Good columns Ray, and the much improved picture as well.

Keep'em coming

Ray Fowler

Thanks, Mike

I will.

Tafhdyd

Ray,

I was hoping for a happier ending, something like she was able to visit your class via zoom or something similar, but it is still a great story. I can also identify with it because my wife taught first grade for 34 years when teaching was like it used to be.

Dirk van Ulden

Very nice Ray, to single out a reason why many of us are here. I can recall several excellent teachers starting at grade level, all the way through UC Berkeley that shaped me for better or worse. Two of my daughters-in-law are in the teaching profession and are dedicated to improving the lives of their assigned pupils. It is too bad that the teachers unions are desecrating the noble profession which is undeserved.

Terence Y

Great guest perspective, Mr.

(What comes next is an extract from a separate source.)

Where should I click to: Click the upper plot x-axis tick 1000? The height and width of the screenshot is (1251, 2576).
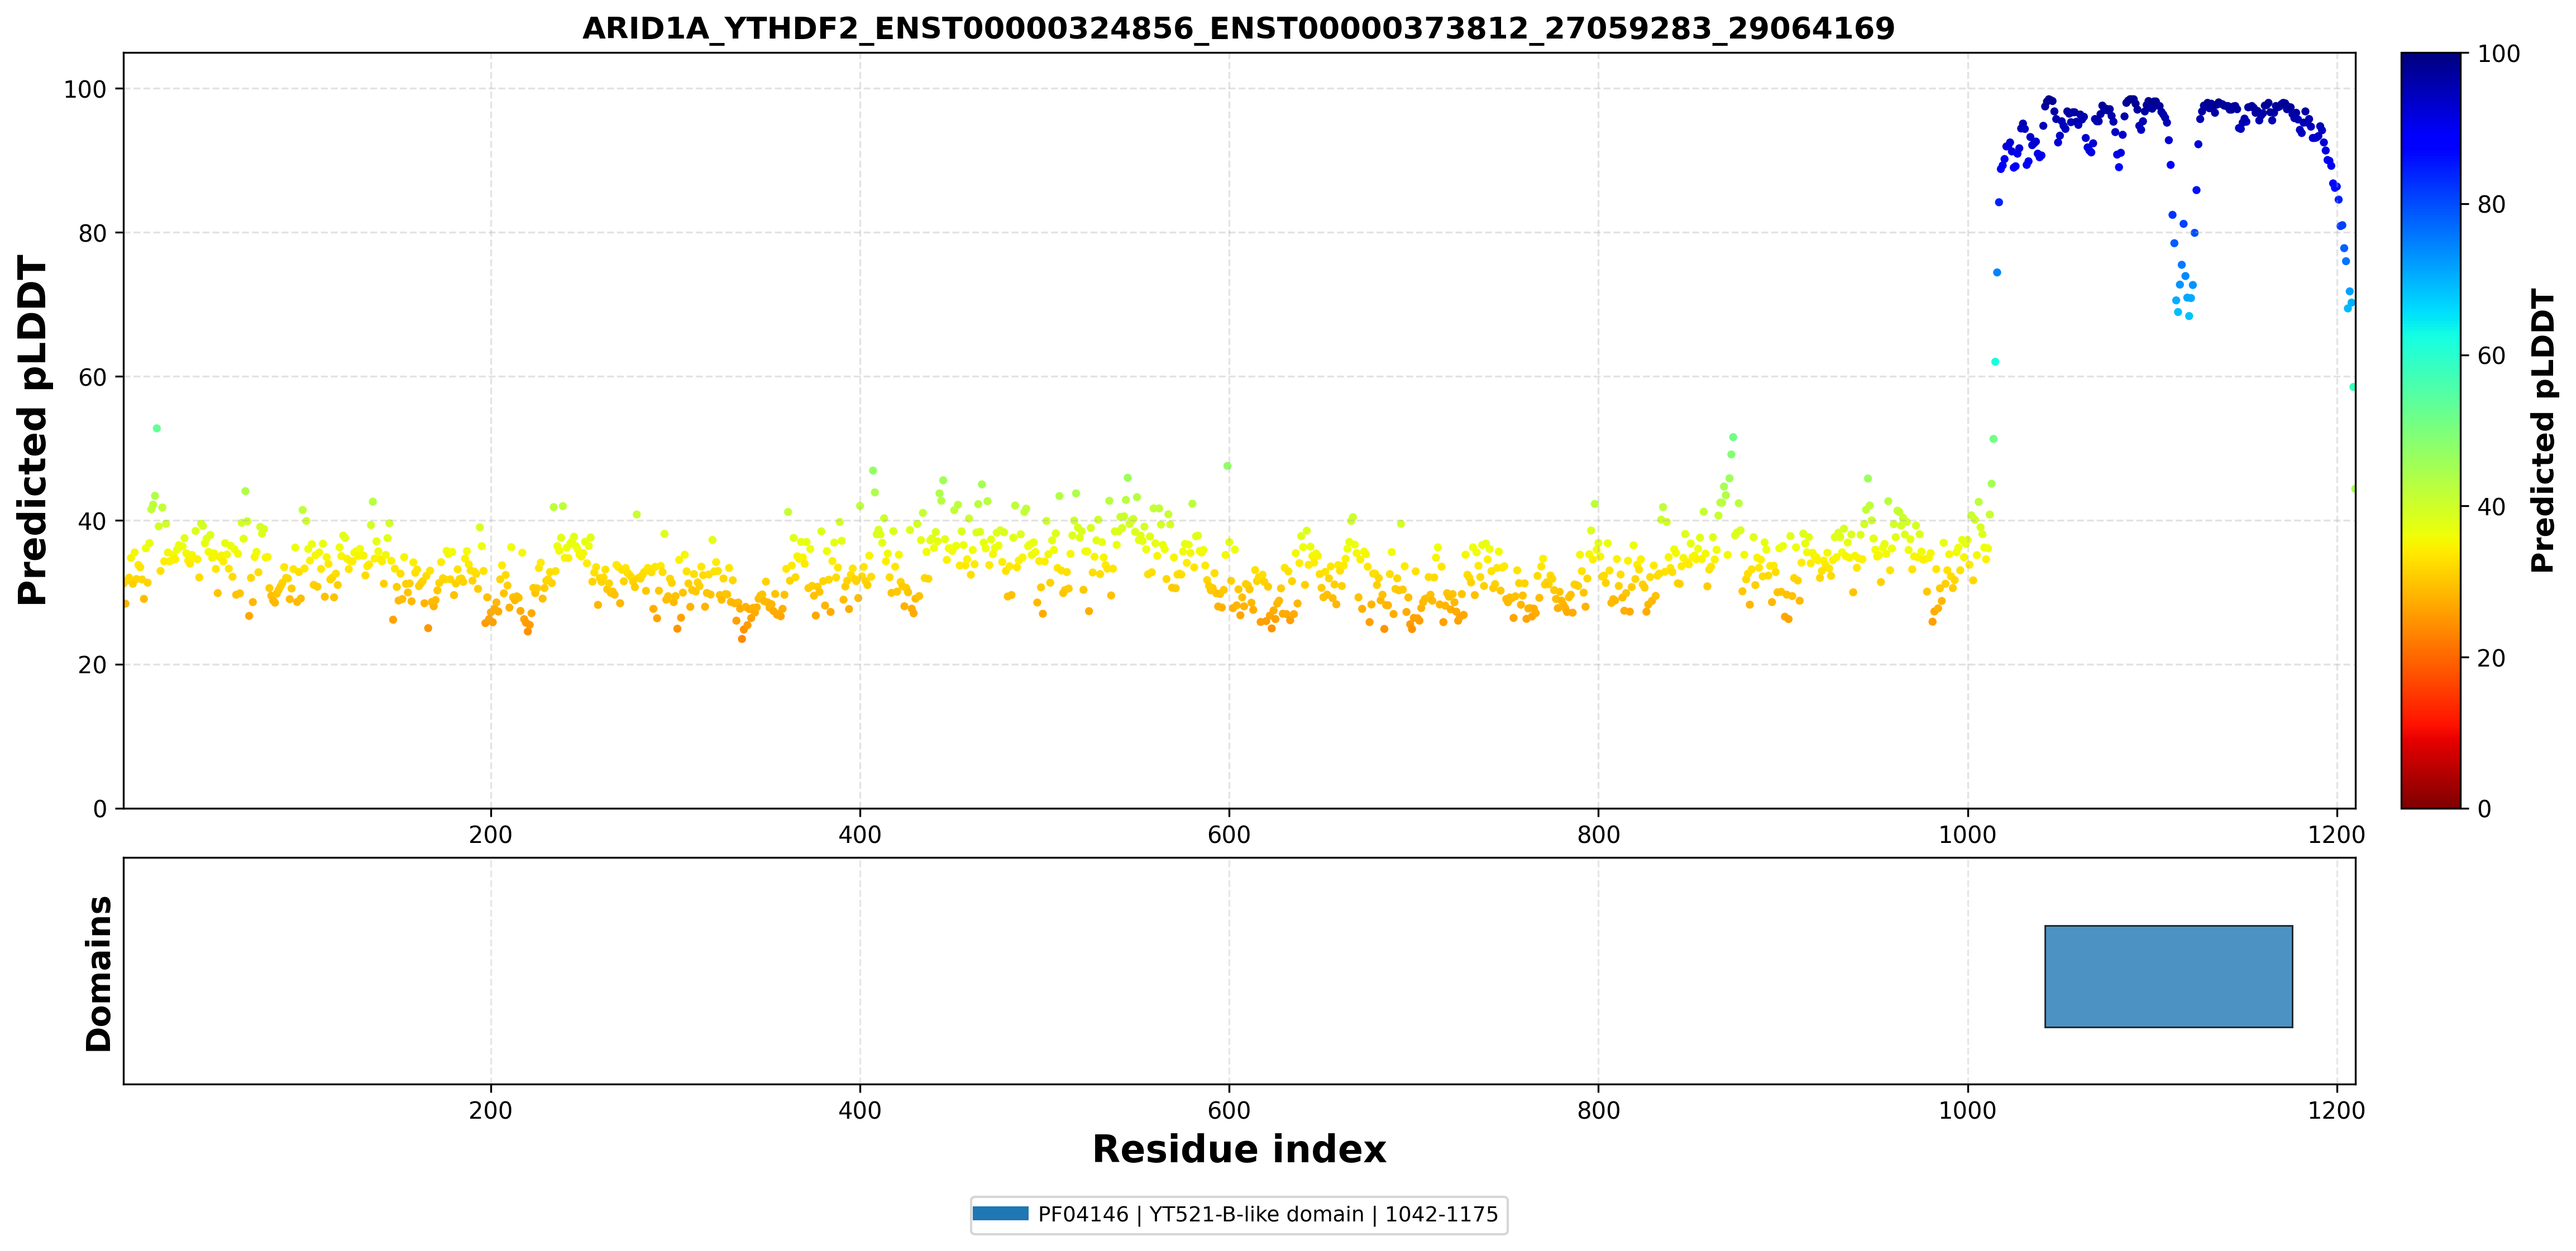click(x=1968, y=835)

Fowler. I’m sure many, if not all of us can name a few teachers who cared for their students and served as great ambassadors of the educational system. Nowadays, unfortunately, based on test and student achievement scores in CA, one has to wonder whether more teachers care for themselves rather than educating our students. Or is this a fundamental problem with how students are now being taught? Or both? BTW, great pic on storiesbyray.com. Perhaps a move of the right arm to a hand under the chin during the next take, a la the Thinker?

Ray Fowler

I'm too modest to be a Rodin model.

craigwiesner

Thanks for sharing this Ray! Your story reminded me of Lawrence O'Donnell's K.I.N.D Fund, which raises money to get desks made for kids in Malawi. It also reminded me of the joy I have felt over many years and still today when I see a kid's eyes light up when they've learned something new. Teachers in soooo many cases have been the only ones cheering on someone who otherwise got no other encouragement to succeed. So, thanks for sharing your experience with this story and a great shout out to teachers!